[Saved entries]
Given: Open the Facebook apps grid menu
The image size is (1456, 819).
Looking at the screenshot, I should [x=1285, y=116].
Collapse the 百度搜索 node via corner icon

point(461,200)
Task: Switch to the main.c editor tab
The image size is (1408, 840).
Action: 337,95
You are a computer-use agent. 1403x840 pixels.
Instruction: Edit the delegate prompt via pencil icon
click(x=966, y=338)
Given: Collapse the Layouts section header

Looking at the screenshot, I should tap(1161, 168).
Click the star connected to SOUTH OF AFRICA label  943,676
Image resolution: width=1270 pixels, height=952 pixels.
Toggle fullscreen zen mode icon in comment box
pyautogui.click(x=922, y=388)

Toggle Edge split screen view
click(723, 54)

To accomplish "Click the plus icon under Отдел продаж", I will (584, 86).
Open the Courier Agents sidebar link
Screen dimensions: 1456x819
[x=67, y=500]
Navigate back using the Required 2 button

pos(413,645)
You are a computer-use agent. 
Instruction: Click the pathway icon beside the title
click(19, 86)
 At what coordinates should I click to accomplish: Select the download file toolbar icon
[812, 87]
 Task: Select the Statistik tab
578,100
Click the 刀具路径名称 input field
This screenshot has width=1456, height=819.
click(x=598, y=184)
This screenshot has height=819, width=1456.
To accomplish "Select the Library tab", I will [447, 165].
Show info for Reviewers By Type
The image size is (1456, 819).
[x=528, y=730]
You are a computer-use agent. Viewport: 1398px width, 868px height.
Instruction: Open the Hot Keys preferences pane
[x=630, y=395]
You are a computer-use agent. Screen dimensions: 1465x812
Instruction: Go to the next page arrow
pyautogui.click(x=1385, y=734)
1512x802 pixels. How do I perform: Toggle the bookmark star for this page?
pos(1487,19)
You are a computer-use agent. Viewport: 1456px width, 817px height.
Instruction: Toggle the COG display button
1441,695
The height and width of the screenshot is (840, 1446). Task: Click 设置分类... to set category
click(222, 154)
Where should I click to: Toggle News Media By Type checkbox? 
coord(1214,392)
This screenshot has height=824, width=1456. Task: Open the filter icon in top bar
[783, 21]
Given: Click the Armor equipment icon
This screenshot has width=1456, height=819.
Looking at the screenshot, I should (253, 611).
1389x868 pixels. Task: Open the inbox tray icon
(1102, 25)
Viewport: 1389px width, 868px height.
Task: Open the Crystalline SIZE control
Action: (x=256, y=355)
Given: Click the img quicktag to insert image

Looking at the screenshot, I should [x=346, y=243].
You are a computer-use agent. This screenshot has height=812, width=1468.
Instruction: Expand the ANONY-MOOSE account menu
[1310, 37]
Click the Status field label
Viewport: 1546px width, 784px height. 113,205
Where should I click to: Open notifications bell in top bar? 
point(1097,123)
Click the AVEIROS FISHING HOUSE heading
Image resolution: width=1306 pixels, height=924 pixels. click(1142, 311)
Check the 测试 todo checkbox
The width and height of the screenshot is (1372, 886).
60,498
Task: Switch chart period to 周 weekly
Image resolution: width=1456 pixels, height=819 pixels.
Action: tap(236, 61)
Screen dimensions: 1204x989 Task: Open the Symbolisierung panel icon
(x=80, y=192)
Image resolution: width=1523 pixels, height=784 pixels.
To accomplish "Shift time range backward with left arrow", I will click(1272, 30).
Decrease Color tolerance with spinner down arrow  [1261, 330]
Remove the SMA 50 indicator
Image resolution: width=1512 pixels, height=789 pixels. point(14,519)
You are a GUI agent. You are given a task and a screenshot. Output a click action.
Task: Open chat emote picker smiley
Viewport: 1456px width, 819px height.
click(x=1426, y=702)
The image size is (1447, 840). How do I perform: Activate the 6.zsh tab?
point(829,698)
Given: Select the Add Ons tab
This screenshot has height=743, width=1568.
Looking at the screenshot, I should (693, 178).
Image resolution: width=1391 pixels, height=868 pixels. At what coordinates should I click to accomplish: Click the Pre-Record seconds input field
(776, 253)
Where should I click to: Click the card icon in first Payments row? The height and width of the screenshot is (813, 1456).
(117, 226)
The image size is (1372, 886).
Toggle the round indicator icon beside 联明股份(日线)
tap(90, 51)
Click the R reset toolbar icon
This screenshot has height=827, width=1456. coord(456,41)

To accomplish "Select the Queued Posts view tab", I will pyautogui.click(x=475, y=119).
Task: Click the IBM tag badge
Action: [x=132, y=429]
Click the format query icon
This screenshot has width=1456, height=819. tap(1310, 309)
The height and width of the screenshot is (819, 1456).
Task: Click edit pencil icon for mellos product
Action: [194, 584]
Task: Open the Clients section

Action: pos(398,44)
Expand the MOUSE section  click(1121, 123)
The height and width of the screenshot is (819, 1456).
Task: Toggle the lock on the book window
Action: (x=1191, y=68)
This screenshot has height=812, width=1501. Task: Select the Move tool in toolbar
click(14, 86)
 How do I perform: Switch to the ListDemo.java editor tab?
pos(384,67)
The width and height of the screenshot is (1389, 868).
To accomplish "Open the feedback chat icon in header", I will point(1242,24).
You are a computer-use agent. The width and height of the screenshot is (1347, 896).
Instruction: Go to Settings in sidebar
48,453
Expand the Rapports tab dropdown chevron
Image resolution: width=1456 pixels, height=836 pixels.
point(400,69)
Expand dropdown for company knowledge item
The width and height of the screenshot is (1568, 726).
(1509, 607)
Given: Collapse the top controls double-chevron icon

• TASK DETAILS
All lines above containing the string "with": copy each one.

• RESPONSE AREA
To accomplish "Shift time range backward with left arrow", I will click(1272, 30).
Decrease Color tolerance with spinner down arrow  [1261, 330]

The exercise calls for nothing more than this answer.